User Interfaces: Test Bench and Process for Projects

Tuesday, May 11th, 2010 by Robert Cravotta

[Editor's Note: This was originally posted on Low-Power Design

To avoid confusion or the need for repetitious information in later posts, I will now describe the test bench and process I am using for these touch development kit projects. This process is something I have refined over a number of previous hands-on projects that involved using embedded resources from multiple vendors. The goal of the process is to extract the most value from the effort while minimizing the time spent dealing with the inevitable usability issues that arise when working with so many different kits.

I have several goals when I perform this kind of hands-on project. First and foremost, I want to understand the state-of-the-art for touch development kits. Each company is serving this market from a slightly different angle, and their board and software support reflects different design trade-offs. I believe uncovering those trade-offs will provide you with better insight into how each kit can best meet your needs in your own touch projects.

Additionally, each company is at a different point of maturity in supporting touch. Some companies are focusing on providing the best signal-to-noise ratio at the sensor level and the supported software abstractions may require you to become an expert in the sensor’s idiosyncrasies to extract that next new differentiating feature. Likewise, the company may focus on simplifying the learning curve to implement touch in your design; the software may abstract more of the noise filtering and allow/limit you to treating touch as a simple on/off switch or an abstracted mouse pointer. Or the company’s development kit may focus on providing rich filtering capabilities while still allowing you to work with the raw signals for truly innovative features. My experience suggests the kits will run the entire gamut of maturity and abstraction levels.

Another goal is to help each company that participates in this project to improve their offering. One way to do this is to work with an application engineer from the company that understands the development kit we will be working with. Working with the application engineer not only permits the company to present their development kit’s capabilities in the best possible light and enables me to complete the project more quickly, but it puts the kit through a set of paces that invariably causes something to not work as expected. This helps the application engineer to gain a new understanding of how the touch kit can be used by a developer and that results in direct feedback to the development team and spawns a refinement that improves the kit for the entire community. This is especially relevant because many of the kits will have early adopter components – software modules that are “hot off the press” and may not have completely gone through the field validation process yet. This exercise becomes a classic developer and user integration effort that is the embedded equivalent to dogfooding (using you own product).

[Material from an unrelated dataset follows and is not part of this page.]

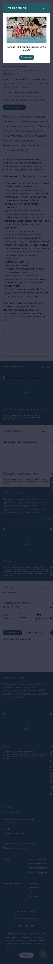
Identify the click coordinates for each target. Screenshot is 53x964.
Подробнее (26, 57)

In addition to the development boards and software that is included in each touch development kit, I will be using a Dell Inspiron 15 laptop computer running Windows 7 Home Premium (64-bit) for the host development system. One reason I am using this laptop is to see how well these development kits support the Windows 7 environment. Experience suggests that at least one kit will have issues that will be solved by downloading or editing a file that is missing from the production installation files.

So in short, I will be installing the development software on a clean host system that is running Windows 7. I will be spending a few hours with an application engineer, either over the phone or face-to-face, as we step through installing the development software, bringing-up and verifying the board is operating properly from the factory, loading a known example test program, building a demonstration application, and doing some impromptu tweaks to the demonstration application to find the edges of the system’s capabilities. From there, I will post about the experience with a focus on what types of problem spaces the development kit is best suited for, and what opportunities you may have to add new differentiating capabilities to your own touch applications.